- _Required work_
The entries shown next need to be written again word for word.

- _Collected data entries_
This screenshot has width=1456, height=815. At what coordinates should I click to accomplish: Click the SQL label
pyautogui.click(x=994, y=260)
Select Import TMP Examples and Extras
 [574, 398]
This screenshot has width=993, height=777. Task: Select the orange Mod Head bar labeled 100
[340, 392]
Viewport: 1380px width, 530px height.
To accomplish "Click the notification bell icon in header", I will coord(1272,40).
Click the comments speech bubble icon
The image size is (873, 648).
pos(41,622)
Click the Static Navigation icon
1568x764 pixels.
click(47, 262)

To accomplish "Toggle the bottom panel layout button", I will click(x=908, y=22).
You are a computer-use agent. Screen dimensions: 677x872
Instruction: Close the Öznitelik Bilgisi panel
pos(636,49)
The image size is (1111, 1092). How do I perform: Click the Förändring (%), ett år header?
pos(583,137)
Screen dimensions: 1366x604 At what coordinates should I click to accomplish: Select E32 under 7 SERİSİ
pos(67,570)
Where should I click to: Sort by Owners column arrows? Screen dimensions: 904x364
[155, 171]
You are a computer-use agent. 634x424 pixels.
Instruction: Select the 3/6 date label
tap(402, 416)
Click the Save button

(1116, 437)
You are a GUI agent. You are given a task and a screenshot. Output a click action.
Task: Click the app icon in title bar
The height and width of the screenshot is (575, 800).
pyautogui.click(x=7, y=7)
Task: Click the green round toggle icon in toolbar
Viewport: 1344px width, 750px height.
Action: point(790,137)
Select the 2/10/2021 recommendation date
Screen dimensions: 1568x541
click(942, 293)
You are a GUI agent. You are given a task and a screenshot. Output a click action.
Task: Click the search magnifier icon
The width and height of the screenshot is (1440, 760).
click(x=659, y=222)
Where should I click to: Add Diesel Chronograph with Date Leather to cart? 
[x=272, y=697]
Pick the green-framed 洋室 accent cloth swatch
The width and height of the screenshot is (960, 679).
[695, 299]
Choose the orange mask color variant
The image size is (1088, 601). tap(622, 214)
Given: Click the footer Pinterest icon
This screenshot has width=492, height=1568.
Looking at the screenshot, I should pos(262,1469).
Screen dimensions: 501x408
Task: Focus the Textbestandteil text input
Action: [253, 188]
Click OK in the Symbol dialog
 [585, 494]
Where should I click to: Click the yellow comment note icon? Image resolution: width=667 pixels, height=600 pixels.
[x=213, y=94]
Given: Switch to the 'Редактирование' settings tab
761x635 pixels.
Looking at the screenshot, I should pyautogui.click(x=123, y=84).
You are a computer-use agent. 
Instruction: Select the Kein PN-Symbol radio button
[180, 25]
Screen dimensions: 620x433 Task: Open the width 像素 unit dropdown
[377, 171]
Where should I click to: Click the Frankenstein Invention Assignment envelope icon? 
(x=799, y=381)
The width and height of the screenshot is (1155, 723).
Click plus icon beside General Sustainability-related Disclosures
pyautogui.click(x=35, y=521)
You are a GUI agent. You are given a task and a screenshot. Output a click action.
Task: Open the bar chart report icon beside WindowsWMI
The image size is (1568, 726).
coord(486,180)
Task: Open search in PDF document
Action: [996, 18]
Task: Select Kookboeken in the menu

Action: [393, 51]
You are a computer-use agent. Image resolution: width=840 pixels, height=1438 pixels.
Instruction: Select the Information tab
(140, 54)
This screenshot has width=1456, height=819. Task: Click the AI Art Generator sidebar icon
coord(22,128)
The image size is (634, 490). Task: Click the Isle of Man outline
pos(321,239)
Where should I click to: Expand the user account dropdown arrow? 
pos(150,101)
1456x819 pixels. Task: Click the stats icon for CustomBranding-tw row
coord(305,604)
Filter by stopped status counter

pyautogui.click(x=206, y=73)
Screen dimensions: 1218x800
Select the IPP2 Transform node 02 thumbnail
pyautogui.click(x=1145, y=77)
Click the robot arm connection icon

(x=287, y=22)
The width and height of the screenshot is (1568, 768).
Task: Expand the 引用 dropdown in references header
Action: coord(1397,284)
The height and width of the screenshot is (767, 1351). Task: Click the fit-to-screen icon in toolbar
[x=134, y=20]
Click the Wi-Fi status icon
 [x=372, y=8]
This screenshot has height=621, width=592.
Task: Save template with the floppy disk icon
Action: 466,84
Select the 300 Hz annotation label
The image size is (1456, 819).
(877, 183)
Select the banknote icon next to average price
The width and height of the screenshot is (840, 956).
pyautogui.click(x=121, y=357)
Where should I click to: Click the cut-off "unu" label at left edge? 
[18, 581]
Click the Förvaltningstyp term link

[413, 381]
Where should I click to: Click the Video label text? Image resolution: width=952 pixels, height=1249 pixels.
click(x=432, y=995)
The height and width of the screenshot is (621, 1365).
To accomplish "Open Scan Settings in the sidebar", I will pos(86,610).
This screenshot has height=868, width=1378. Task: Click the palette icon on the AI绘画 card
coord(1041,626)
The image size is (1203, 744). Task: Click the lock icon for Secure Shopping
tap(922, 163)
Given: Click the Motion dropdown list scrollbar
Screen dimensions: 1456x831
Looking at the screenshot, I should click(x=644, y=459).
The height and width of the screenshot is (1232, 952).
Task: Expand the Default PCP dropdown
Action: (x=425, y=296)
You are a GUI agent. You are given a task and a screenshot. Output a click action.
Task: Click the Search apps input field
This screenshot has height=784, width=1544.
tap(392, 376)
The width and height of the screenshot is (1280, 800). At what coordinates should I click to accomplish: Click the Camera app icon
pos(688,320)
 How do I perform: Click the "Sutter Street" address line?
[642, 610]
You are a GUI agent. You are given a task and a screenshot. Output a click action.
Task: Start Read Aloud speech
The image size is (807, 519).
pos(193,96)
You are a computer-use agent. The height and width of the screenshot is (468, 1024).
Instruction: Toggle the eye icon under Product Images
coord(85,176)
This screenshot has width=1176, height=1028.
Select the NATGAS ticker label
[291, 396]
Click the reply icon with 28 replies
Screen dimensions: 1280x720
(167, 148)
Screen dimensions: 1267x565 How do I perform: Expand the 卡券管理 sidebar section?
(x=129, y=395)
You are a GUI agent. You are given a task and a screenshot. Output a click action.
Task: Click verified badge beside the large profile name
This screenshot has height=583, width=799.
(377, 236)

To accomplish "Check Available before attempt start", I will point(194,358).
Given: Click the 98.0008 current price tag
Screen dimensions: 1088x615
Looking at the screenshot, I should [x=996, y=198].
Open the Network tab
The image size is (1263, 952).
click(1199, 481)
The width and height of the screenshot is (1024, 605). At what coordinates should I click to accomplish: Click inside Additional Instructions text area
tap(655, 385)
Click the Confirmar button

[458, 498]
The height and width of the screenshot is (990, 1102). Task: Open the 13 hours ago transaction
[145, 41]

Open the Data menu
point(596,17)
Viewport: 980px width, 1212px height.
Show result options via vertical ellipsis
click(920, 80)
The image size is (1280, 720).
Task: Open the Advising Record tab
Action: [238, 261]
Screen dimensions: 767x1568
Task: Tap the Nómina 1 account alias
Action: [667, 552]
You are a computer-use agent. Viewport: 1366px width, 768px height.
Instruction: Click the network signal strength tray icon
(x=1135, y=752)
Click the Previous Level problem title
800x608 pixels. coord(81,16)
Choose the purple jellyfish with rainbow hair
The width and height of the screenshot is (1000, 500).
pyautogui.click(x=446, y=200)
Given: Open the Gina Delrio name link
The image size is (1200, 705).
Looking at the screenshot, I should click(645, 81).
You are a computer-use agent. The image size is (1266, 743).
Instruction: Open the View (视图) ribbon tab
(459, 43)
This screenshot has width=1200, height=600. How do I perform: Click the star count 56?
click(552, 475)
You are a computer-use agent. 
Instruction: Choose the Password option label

- _Task response_
This screenshot has width=1456, height=815. At what coordinates should I click to accomplish: Click the SQL label
pyautogui.click(x=994, y=260)
Select Import TMP Examples and Extras
 [574, 398]
This screenshot has width=993, height=777. Task: Select the orange Mod Head bar labeled 100
[340, 392]
Viewport: 1380px width, 530px height.
To accomplish "Click the notification bell icon in header", I will coord(1272,40).
Click the comments speech bubble icon
The image size is (873, 648).
pos(41,622)
Click the Static Navigation icon
1568x764 pixels.
click(47, 262)

To accomplish "Toggle the bottom panel layout button", I will click(x=908, y=22).
You are a computer-use agent. Screen dimensions: 677x872
Instruction: Close the Öznitelik Bilgisi panel
pos(636,49)
The image size is (1111, 1092). How do I perform: Click the Förändring (%), ett år header?
pos(583,137)
Screen dimensions: 1366x604 At what coordinates should I click to accomplish: Select E32 under 7 SERİSİ
pos(67,570)
Where should I click to: Sort by Owners column arrows? Screen dimensions: 904x364
[155, 171]
You are a computer-use agent. 634x424 pixels.
Instruction: Select the 3/6 date label
tap(402, 416)
Click the Save button

(1116, 437)
You are a GUI agent. You are given a task and a screenshot. Output a click action.
Task: Click the app icon in title bar
The height and width of the screenshot is (575, 800).
pyautogui.click(x=7, y=7)
Task: Click the green round toggle icon in toolbar
Viewport: 1344px width, 750px height.
Action: point(790,137)
Select the 2/10/2021 recommendation date
Screen dimensions: 1568x541
click(942, 293)
You are a GUI agent. You are given a task and a screenshot. Output a click action.
Task: Click the search magnifier icon
The width and height of the screenshot is (1440, 760).
click(x=659, y=222)
Where should I click to: Add Diesel Chronograph with Date Leather to cart? 
[x=272, y=697]
Pick the green-framed 洋室 accent cloth swatch
The width and height of the screenshot is (960, 679).
[695, 299]
Choose the orange mask color variant
The image size is (1088, 601). tap(622, 214)
Given: Click the footer Pinterest icon
This screenshot has width=492, height=1568.
Looking at the screenshot, I should pos(262,1469).
Screen dimensions: 501x408
Task: Focus the Textbestandteil text input
Action: [253, 188]
Click OK in the Symbol dialog
 [585, 494]
Where should I click to: Click the yellow comment note icon? Image resolution: width=667 pixels, height=600 pixels.
[x=213, y=94]
Given: Switch to the 'Редактирование' settings tab
761x635 pixels.
Looking at the screenshot, I should pyautogui.click(x=123, y=84).
You are a computer-use agent. 
Instruction: Select the Kein PN-Symbol radio button
[180, 25]
Screen dimensions: 620x433 Task: Open the width 像素 unit dropdown
[377, 171]
Where should I click to: Click the Frankenstein Invention Assignment envelope icon? 
(x=799, y=381)
The width and height of the screenshot is (1155, 723).
Click plus icon beside General Sustainability-related Disclosures
pyautogui.click(x=35, y=521)
You are a GUI agent. You are given a task and a screenshot. Output a click action.
Task: Open the bar chart report icon beside WindowsWMI
The image size is (1568, 726).
coord(486,180)
Task: Open search in PDF document
Action: [996, 18]
Task: Select Kookboeken in the menu

Action: [393, 51]
You are a computer-use agent. Image resolution: width=840 pixels, height=1438 pixels.
Instruction: Select the Information tab
(140, 54)
This screenshot has width=1456, height=819. Task: Click the AI Art Generator sidebar icon
coord(22,128)
The image size is (634, 490). Task: Click the Isle of Man outline
pos(321,239)
Where should I click to: Expand the user account dropdown arrow? 
pos(150,101)
1456x819 pixels. Task: Click the stats icon for CustomBranding-tw row
coord(305,604)
Filter by stopped status counter

pyautogui.click(x=206, y=73)
Screen dimensions: 1218x800
Select the IPP2 Transform node 02 thumbnail
pyautogui.click(x=1145, y=77)
Click the robot arm connection icon

(x=287, y=22)
The width and height of the screenshot is (1568, 768).
Task: Expand the 引用 dropdown in references header
Action: coord(1397,284)
The height and width of the screenshot is (767, 1351). Task: Click the fit-to-screen icon in toolbar
[x=134, y=20]
Click the Wi-Fi status icon
 [x=372, y=8]
This screenshot has height=621, width=592.
Task: Save template with the floppy disk icon
Action: 466,84
Select the 300 Hz annotation label
The image size is (1456, 819).
(877, 183)
Select the banknote icon next to average price
The width and height of the screenshot is (840, 956).
pyautogui.click(x=121, y=357)
Where should I click to: Click the cut-off "unu" label at left edge? 
[18, 581]
Click the Förvaltningstyp term link

[413, 381]
Where should I click to: Click the Video label text? Image resolution: width=952 pixels, height=1249 pixels.
click(x=432, y=995)
The height and width of the screenshot is (621, 1365).
To accomplish "Open Scan Settings in the sidebar", I will pos(86,610).
This screenshot has height=868, width=1378. Task: Click the palette icon on the AI绘画 card
coord(1041,626)
The image size is (1203, 744). Task: Click the lock icon for Secure Shopping
tap(922, 163)
Given: Click the Motion dropdown list scrollbar
Screen dimensions: 1456x831
Looking at the screenshot, I should click(x=644, y=459).
The height and width of the screenshot is (1232, 952).
Task: Expand the Default PCP dropdown
Action: (x=425, y=296)
You are a GUI agent. You are given a task and a screenshot. Output a click action.
Task: Click the Search apps input field
This screenshot has height=784, width=1544.
tap(392, 376)
The width and height of the screenshot is (1280, 800). At what coordinates should I click to accomplish: Click the Camera app icon
pos(688,320)
 How do I perform: Click the "Sutter Street" address line?
[642, 610]
You are a GUI agent. You are given a task and a screenshot. Output a click action.
Task: Start Read Aloud speech
The image size is (807, 519).
pos(193,96)
You are a computer-use agent. The height and width of the screenshot is (468, 1024).
Instruction: Toggle the eye icon under Product Images
coord(85,176)
This screenshot has width=1176, height=1028.
Select the NATGAS ticker label
[291, 396]
Click the reply icon with 28 replies
Screen dimensions: 1280x720
(167, 148)
Screen dimensions: 1267x565 How do I perform: Expand the 卡券管理 sidebar section?
(x=129, y=395)
You are a GUI agent. You are given a task and a screenshot. Output a click action.
Task: Click verified badge beside the large profile name
This screenshot has height=583, width=799.
(377, 236)

To accomplish "Check Available before attempt start", I will point(194,358).
Given: Click the 98.0008 current price tag
Screen dimensions: 1088x615
Looking at the screenshot, I should [x=996, y=198].
Open the Network tab
The image size is (1263, 952).
click(1199, 481)
The width and height of the screenshot is (1024, 605). At what coordinates should I click to accomplish: Click inside Additional Instructions text area
tap(655, 385)
Click the Confirmar button

[458, 498]
The height and width of the screenshot is (990, 1102). Task: Open the 13 hours ago transaction
[145, 41]

Open the Data menu
point(596,17)
Viewport: 980px width, 1212px height.
Show result options via vertical ellipsis
click(920, 80)
The image size is (1280, 720).
Task: Open the Advising Record tab
Action: [238, 261]
Screen dimensions: 767x1568
Task: Tap the Nómina 1 account alias
Action: [667, 552]
You are a computer-use agent. Viewport: 1366px width, 768px height.
Instruction: Click the network signal strength tray icon
(x=1135, y=752)
Click the Previous Level problem title
800x608 pixels. coord(81,16)
Choose the purple jellyfish with rainbow hair
The width and height of the screenshot is (1000, 500).
pyautogui.click(x=446, y=200)
Given: Open the Gina Delrio name link
The image size is (1200, 705).
Looking at the screenshot, I should click(645, 81).
You are a computer-use agent. The image size is (1266, 743).
Instruction: Open the View (视图) ribbon tab
(459, 43)
This screenshot has width=1200, height=600. How do I perform: Click the star count 56?
click(552, 475)
You are a computer-use agent. 
Instruction: Choose the Password option label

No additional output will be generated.